» Directions:
Every line containing the string "Seguici" is to be copied from the records.

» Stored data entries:
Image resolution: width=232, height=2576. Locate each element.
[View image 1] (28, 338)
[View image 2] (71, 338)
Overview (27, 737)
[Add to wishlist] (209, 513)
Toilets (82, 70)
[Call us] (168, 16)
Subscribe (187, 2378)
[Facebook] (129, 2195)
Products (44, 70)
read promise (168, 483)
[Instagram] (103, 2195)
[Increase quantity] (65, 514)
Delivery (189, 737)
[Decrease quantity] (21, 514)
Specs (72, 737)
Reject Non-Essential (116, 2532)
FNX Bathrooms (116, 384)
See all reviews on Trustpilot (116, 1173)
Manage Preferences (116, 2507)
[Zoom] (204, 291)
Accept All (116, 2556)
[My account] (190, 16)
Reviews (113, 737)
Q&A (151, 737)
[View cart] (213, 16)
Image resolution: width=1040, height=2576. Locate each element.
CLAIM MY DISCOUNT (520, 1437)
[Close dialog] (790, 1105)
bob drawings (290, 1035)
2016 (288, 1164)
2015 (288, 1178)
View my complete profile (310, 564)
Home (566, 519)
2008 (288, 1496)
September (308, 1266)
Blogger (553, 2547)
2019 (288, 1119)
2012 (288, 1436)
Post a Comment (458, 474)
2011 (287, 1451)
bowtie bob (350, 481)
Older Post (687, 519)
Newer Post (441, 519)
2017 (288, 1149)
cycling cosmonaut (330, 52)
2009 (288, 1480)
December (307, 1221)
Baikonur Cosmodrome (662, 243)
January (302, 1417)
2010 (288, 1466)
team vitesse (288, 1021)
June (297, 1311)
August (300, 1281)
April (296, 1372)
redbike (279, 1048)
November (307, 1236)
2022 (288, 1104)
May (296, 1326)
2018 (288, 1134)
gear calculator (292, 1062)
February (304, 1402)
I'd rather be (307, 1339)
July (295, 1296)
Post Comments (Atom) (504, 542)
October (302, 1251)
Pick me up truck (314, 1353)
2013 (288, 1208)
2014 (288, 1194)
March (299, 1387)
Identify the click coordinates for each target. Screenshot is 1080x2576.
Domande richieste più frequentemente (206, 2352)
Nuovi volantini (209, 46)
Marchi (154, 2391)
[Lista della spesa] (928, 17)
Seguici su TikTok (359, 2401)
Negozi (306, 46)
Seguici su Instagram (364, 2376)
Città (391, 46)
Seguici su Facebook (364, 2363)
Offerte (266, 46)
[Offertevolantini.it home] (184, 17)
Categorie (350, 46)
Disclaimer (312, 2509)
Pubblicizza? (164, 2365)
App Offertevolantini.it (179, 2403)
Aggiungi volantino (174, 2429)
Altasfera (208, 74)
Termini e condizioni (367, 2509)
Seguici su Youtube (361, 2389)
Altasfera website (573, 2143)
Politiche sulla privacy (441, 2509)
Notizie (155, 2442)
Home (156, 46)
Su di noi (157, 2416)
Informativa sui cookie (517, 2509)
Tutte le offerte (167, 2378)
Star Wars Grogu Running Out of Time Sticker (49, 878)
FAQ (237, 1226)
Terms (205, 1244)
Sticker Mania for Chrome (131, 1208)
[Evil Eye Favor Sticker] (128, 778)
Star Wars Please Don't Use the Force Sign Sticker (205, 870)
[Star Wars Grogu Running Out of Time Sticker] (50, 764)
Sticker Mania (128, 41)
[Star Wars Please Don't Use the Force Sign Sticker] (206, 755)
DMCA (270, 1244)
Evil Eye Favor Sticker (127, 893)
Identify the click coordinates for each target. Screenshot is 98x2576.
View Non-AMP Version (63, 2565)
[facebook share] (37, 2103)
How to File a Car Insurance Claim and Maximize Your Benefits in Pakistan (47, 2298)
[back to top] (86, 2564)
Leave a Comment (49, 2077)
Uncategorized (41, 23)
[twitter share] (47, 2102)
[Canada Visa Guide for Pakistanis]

» Response to this task:
Seguici su TikTok (359, 2401)
Seguici su Instagram (364, 2376)
Seguici su Facebook (364, 2363)
Seguici su Youtube (361, 2389)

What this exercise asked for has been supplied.